Visual artist Sarah Krepp in collaboration with THE SELDOMS Dance Co, opening at the Museum of Contemporary Art, Chicago, IL, 2015

The Seldoms' "Power Goes," March 20 - 29

The Seldoms' "Power Goes" will be a tour de force!  Amazing moving meditation on Power -- as it comes and it goes. Inspired by LBJ, a master manipulator himself.

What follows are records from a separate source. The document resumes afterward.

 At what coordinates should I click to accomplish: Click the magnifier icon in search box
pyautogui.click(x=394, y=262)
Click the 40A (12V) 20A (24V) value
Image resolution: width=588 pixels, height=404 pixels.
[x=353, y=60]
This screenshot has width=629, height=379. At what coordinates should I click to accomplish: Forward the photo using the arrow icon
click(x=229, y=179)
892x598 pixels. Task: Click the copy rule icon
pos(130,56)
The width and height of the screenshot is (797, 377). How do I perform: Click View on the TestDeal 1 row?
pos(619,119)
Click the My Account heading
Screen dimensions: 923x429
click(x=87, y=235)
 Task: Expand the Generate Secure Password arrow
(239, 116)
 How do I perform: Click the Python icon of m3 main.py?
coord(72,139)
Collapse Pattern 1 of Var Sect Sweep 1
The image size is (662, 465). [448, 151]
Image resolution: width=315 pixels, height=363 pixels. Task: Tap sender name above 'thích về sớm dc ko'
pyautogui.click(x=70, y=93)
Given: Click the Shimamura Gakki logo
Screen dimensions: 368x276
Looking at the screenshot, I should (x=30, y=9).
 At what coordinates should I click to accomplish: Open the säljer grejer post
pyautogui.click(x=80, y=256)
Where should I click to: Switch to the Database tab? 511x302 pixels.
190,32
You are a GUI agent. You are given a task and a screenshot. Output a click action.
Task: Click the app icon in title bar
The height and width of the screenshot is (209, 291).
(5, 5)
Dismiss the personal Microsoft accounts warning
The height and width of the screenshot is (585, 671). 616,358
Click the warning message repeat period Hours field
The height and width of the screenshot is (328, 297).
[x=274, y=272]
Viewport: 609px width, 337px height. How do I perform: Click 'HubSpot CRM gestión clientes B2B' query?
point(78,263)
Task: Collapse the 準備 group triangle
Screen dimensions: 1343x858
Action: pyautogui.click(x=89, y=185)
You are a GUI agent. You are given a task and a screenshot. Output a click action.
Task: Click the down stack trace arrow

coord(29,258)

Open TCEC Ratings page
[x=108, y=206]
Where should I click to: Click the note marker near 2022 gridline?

The creative team includes The Seldoms ensemble, choreographer Carrie Hanson, playwright Stuart Flack, designer/typographer Bob Faust, sound designer/composer Mikhail Fiksel, costume designer Jeff Hancock, lighting designer Julie Ballard, visual artist Sarah Krepp and historian/dramaturg Michael J. Kramer.

 

"Power Goes" considers politics as performance, positing that making and implementing good legislation is not the ideal of “the best argument wins.” Rather, with successful performances on public stages of power and behind the scenes in intimate exchanges of influence individual and collective bodies lean in, bear down and rise up, agitating toward or away from social action in an uneven but unrelenting march.
Our bodies’ relationship to power infuses our language. We have an “appetite” for power. We “hunger” and “thirst” for it. We “chase” power. For her sumptuous new dance theater work, choreographer Carrie Hanson invited playwright Stuart Flack to collaborate with her dynamo dancers and design team—a first for The Seldoms—to take these linguistic cues in order to investigate how we understand and deploy power.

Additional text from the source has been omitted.